Project

Air Quality Analysis

An exploratory analysis of Pune air-quality sensor data to identify pollution hotspots, daily patterns, and intervention opportunities.

Data Analysis Jan 21, 2026 3 min read
Pandas NumPy Plotly

Problem

Pune has multiple air-quality monitoring stations, but raw sensor readings are difficult to turn into decisions. This project analyzes more than 103,000 readings from 10 stations to answer a practical question: where is air quality consistently worse, when does exposure spike, and what patterns are strong enough to act on?

Dataset Snapshot

MetricValue
Data points103,000+
Monitoring stations10
Parameters tracked28
Time periodMay-Aug 2019

Findings

Transport corridors dominate the ranking

Location Ranking

Hadapsar Gadital and Pune Railway Station stand out as the most polluted locations in the dataset. Both are traffic-heavy areas, which makes them good candidates for targeted interventions instead of city-wide blanket measures.

Morning commute hours are the main risk window

Hourly Patterns

PM2.5, PM10, and NO2 all spike between 8 AM and 10 AM, aligning with daily commute patterns.
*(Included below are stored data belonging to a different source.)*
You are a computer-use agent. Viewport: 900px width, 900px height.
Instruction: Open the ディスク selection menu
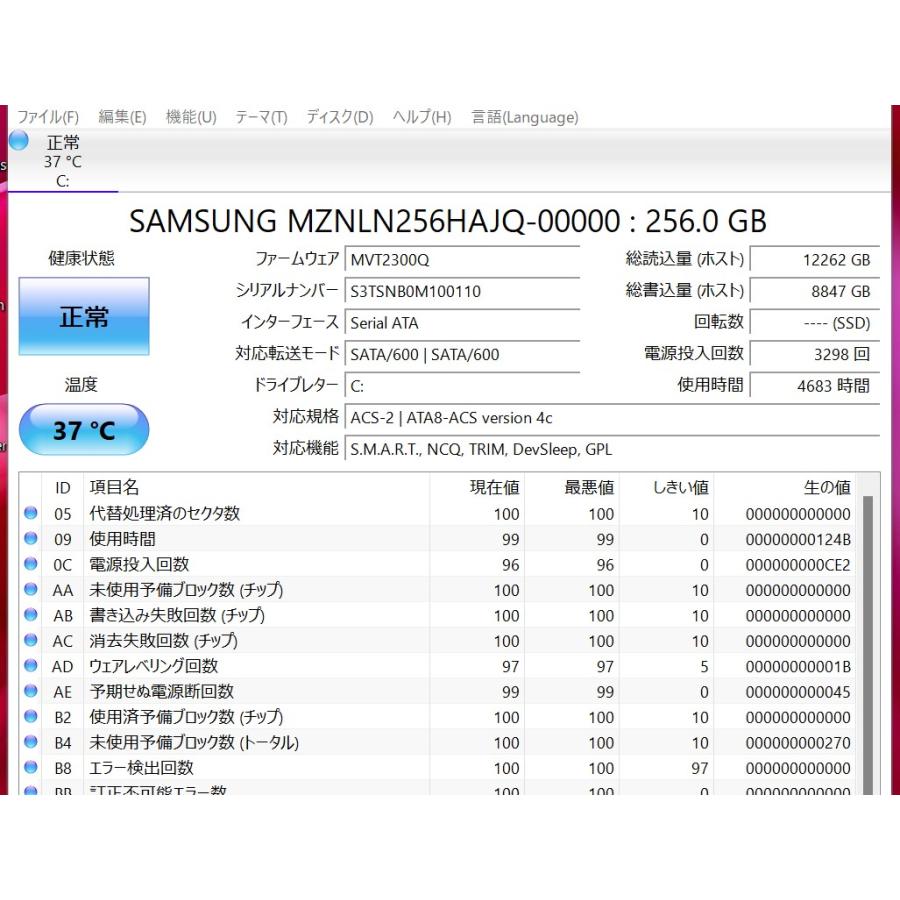(x=339, y=117)
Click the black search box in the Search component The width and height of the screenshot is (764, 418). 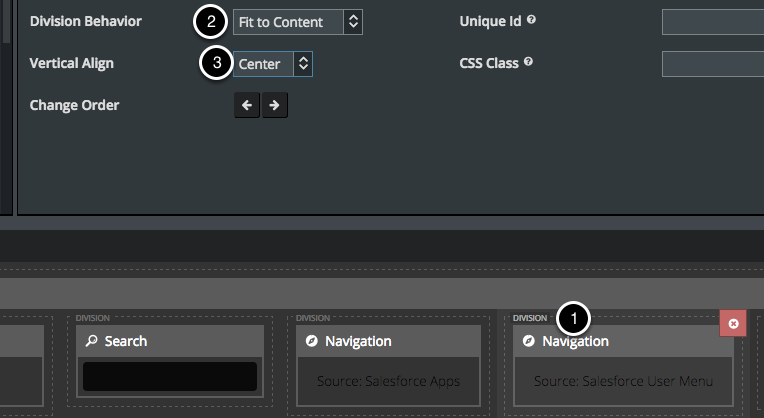[x=170, y=376]
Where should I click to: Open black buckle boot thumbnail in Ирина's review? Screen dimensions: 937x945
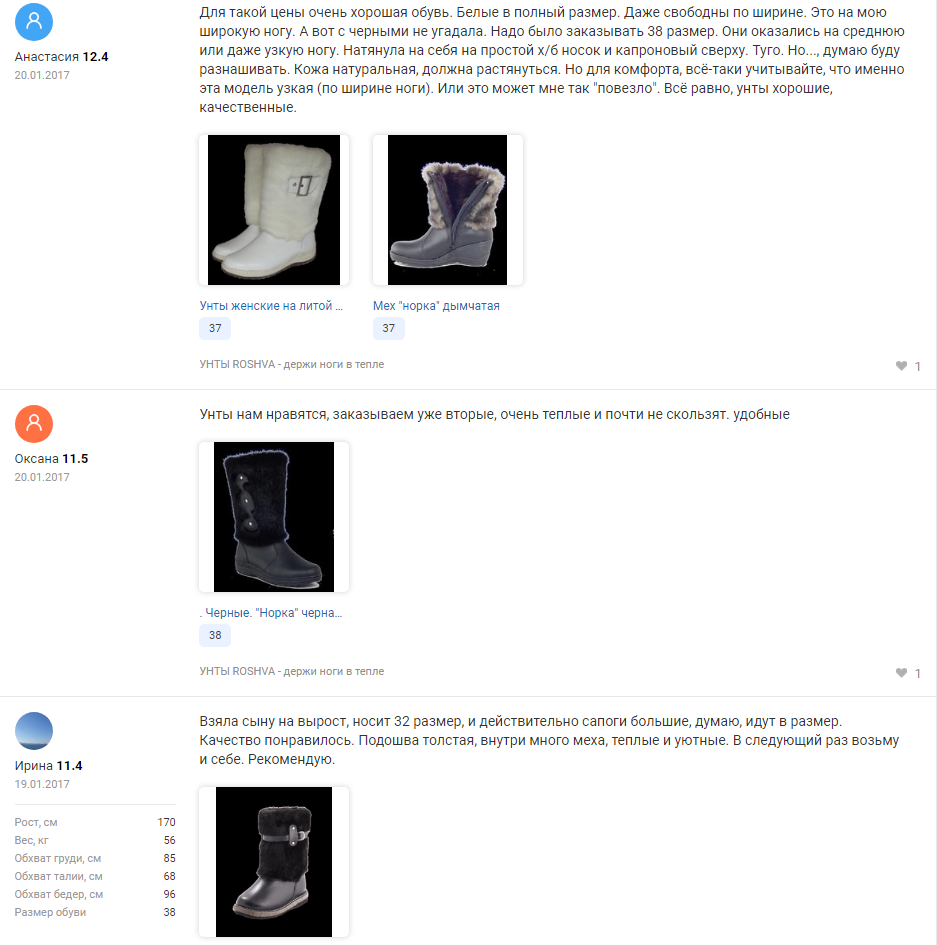coord(274,862)
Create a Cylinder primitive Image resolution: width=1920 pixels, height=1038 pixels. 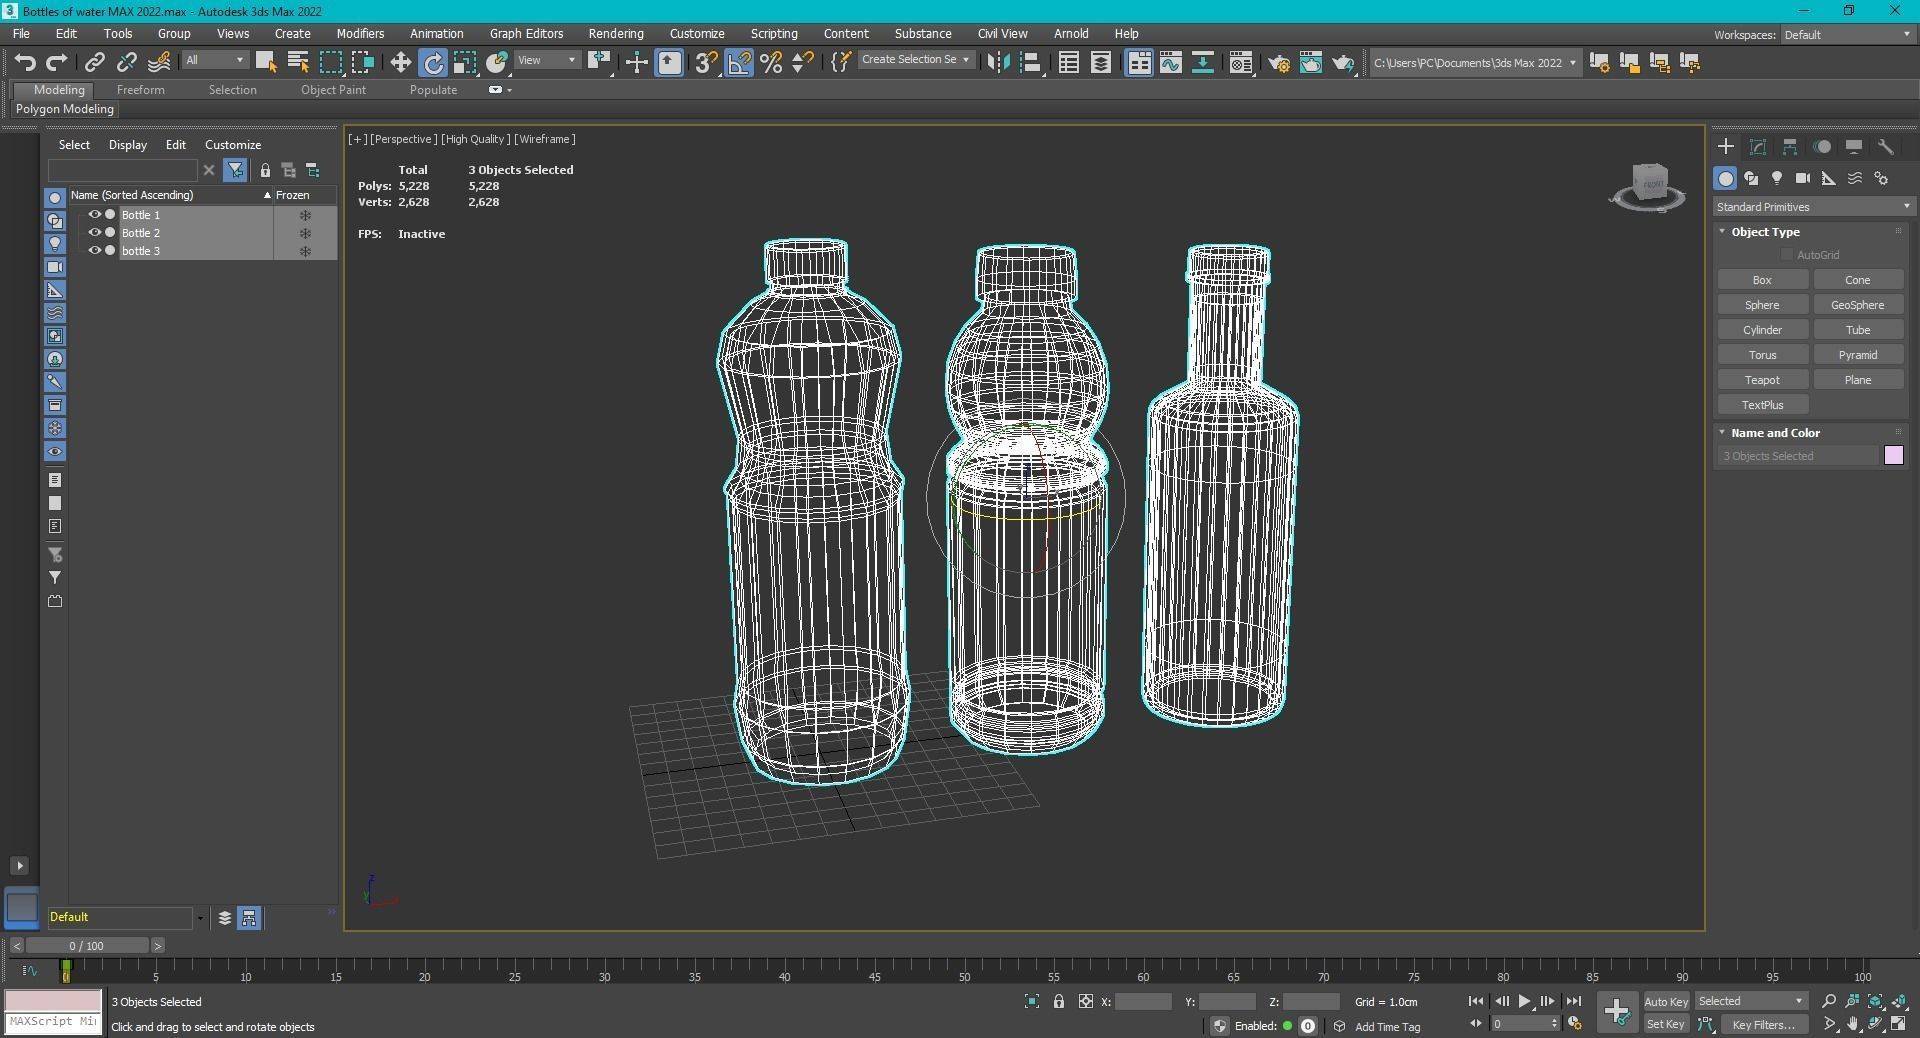pos(1761,330)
This matters more than a daily average because it points to the hours when people are most likely to face the worst exposure.

TimeRisk levelPractical takeaway
5-7 AMLowBest window for outdoor activity
8-10 AMHighAvoid outdoor exertion where possible
12-4 PMModerateConditions vary by location
10 PM+LowSafer than peak commute hours

Weekends show a measurable drop

Weekday vs Weekend

Pollution falls by roughly 15% on weekends, which strengthens the case that traffic is one of the main drivers. That gives city planners a cleaner signal than general assumptions about “urban pollution.”

Clustering separates chronic hotspots from occasional spikes

Cluster Analysis

K-means clustering split the stations into three practical groups:

ZoneMeaningSuggested response
GreenUsually cleanMaintain current conditions
CautionSpikes at certain timesIncrease monitoring and alerts
HotspotPersistently poor air qualityPrioritize mitigation

Pollutants move together

Correlation Matrix

PM2.5 and PM10 are strongly correlated, which suggests they often come from the same sources, such as traffic and dust. That matters because one well-targeted intervention can improve more than one metric at once.

What This Suggests

  • Focus enforcement and mitigation near transport-heavy locations first.
  • Treat the morning commute window as the highest-priority exposure period.
  • Use weekend deltas as evidence when evaluating traffic-related policies.
  • Group stations by behavior, not just absolute averages, when deciding where to invest.

Approach

StepWhat I did
Data cleaningParsed timestamps, handled missing values, flagged bad readings
Exploratory analysisCompared stations, time windows, and weekday/weekend shifts
Correlation analysisMeasured how pollutants move together
ClusteringGrouped stations by pollution behavior
Threshold comparisonChecked readings against NAAQS-style limits

Outcome

The result is a notebook-based analysis that makes the dataset easier to reason about for both residents and planners. Instead of a generic “air quality is bad” conclusion, it points to specific places, times, and policy levers that deserve attention.